Dvorak vs Qwerty

In 1868, when the typewriter was first invented, the keyboard was laid out in alphabetical order – which makes complete sense.

The problem here was that the type bars that strike the paper would often get jammed when particular letters were typed too quickly together in sequence.

The solution, was to separate these letters as far away from each other as possible on the keyboard, slowing down the typing process but reducing annoying jams as much as possible – enter, the QWERTY keyboard.

Of course, today, we don’t use typewriters nor do digital keyboards suffer from the jamming problem, yet it would be safe to say that most of the world still uses this outdated, inefficient, even RSI inflicting keyboard layout.

The truth is that every computer has multiple software keyboards to swap out QWERTY with other alternatives.

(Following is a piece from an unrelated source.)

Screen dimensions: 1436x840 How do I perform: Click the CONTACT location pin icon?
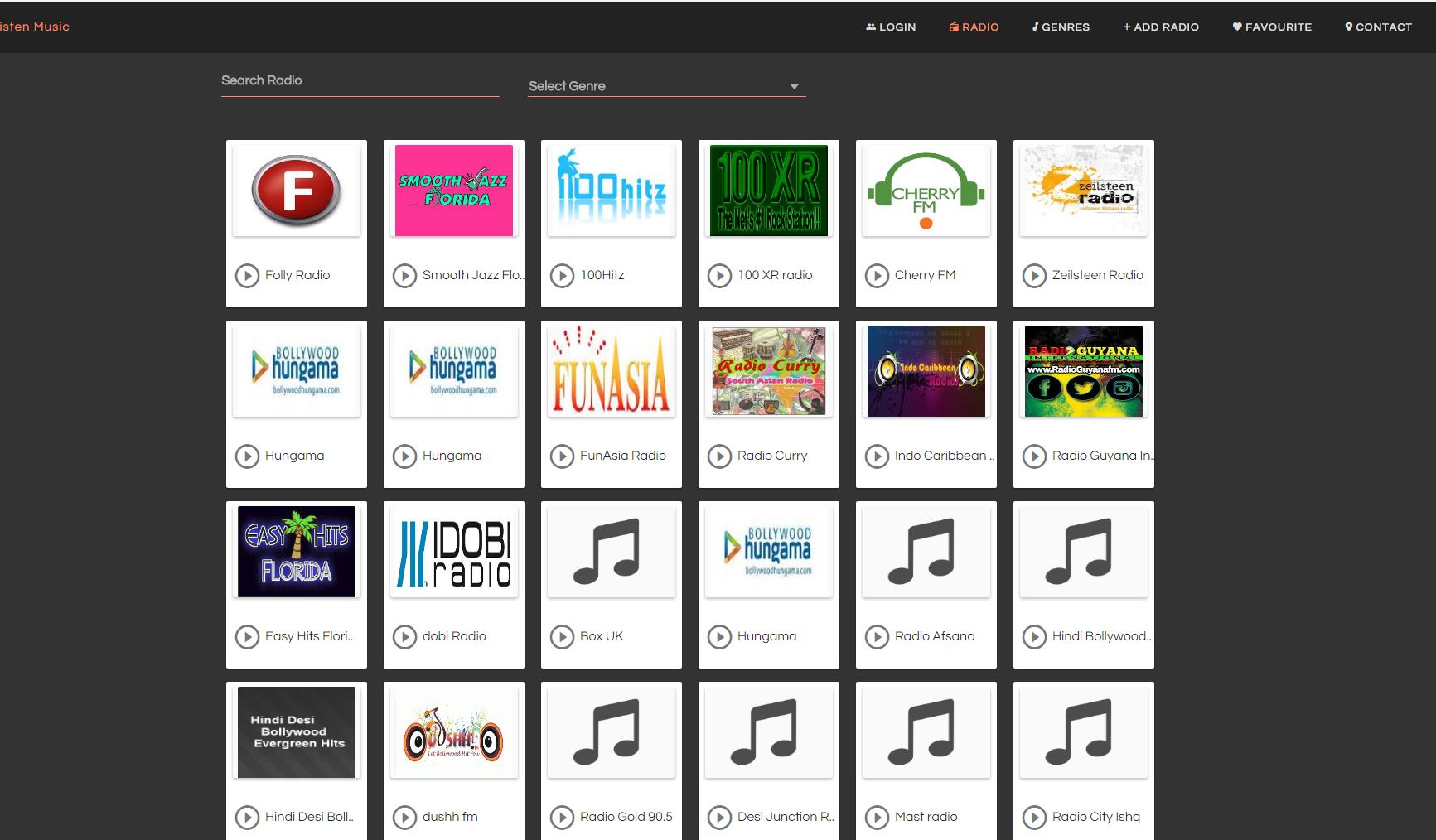pyautogui.click(x=1347, y=27)

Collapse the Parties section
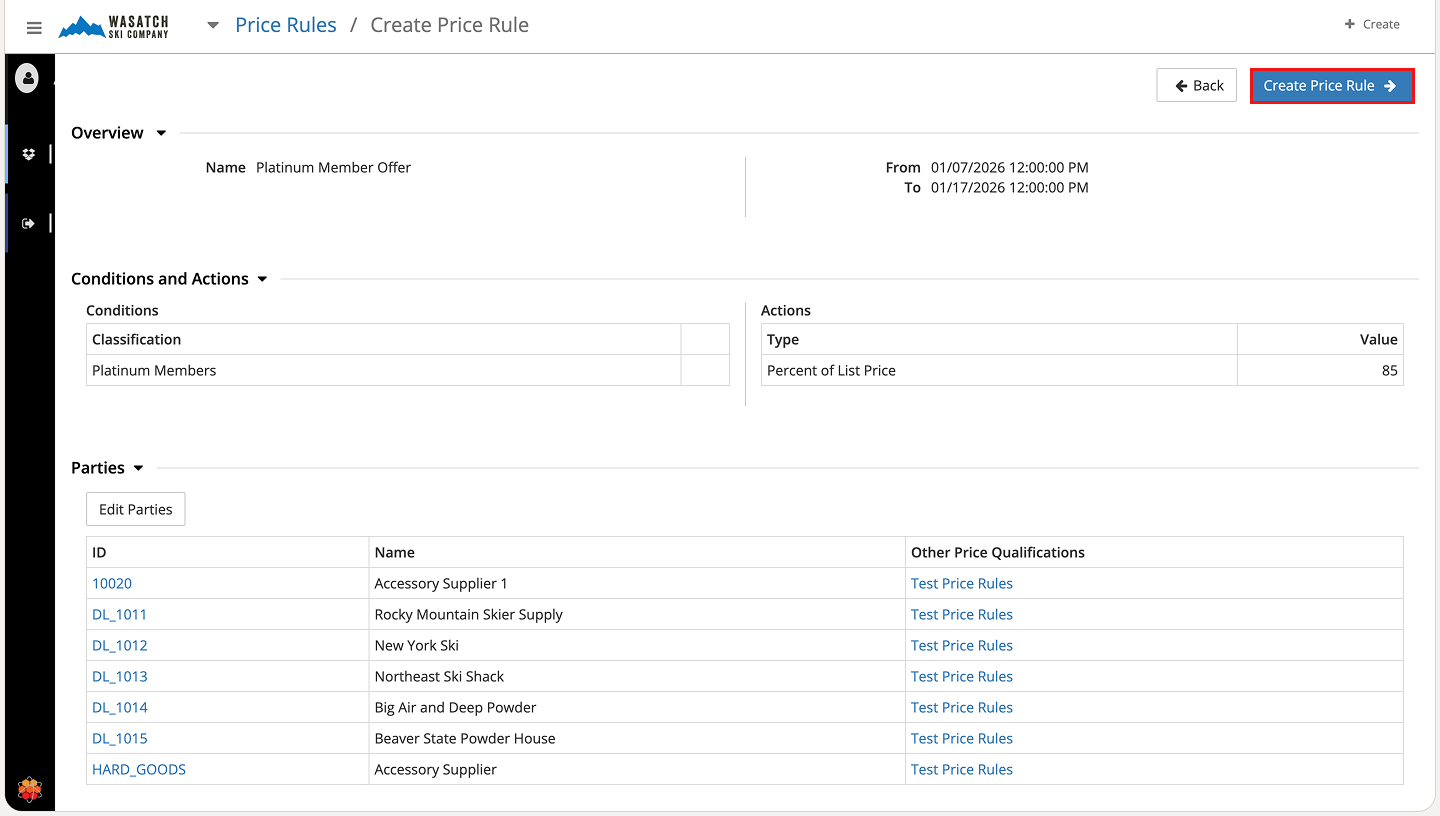coord(138,468)
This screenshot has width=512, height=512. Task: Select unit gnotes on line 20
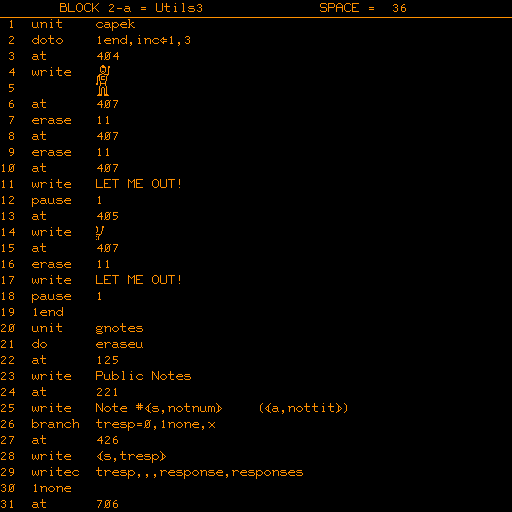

The DVORAK layout places the most common letters used in the English language right on the ‘home’ position where your fingers rest, allowing you to at least double your typing speed and more than halve the distance your fingers need to ‘walk’ to type any document (or blog post!), all the while making fewer typing mistakes.

So in this typewriter-less day and age, why does the world still use QWERTY and not DVORAK?

Because that’s what we’ve always done, everyone else is doing it and its easier not to change.

Even if staying with a bad system costs us time, money and pain.